(Collected data entries)
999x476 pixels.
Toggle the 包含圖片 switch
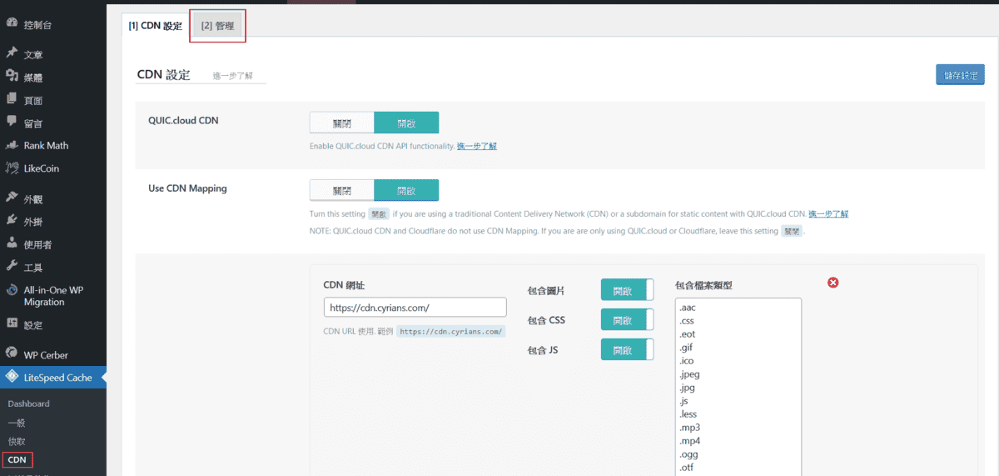[x=627, y=291]
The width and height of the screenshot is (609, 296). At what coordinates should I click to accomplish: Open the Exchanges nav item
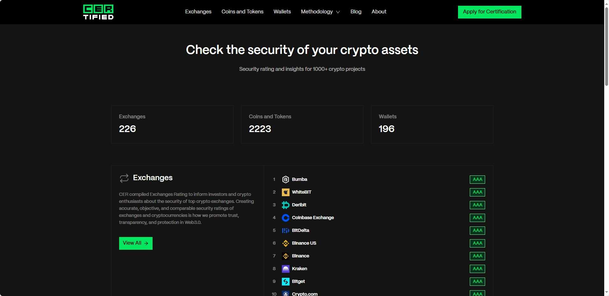(x=198, y=12)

■ **Aim of the exercise**
With the pictures set aside, please write out all of the records above exactly.

■ **Result of this exercise**
999x476 pixels.
Toggle the 包含圖片 switch
[x=627, y=291]
The width and height of the screenshot is (609, 296). At what coordinates should I click to accomplish: Open the Exchanges nav item
(x=198, y=12)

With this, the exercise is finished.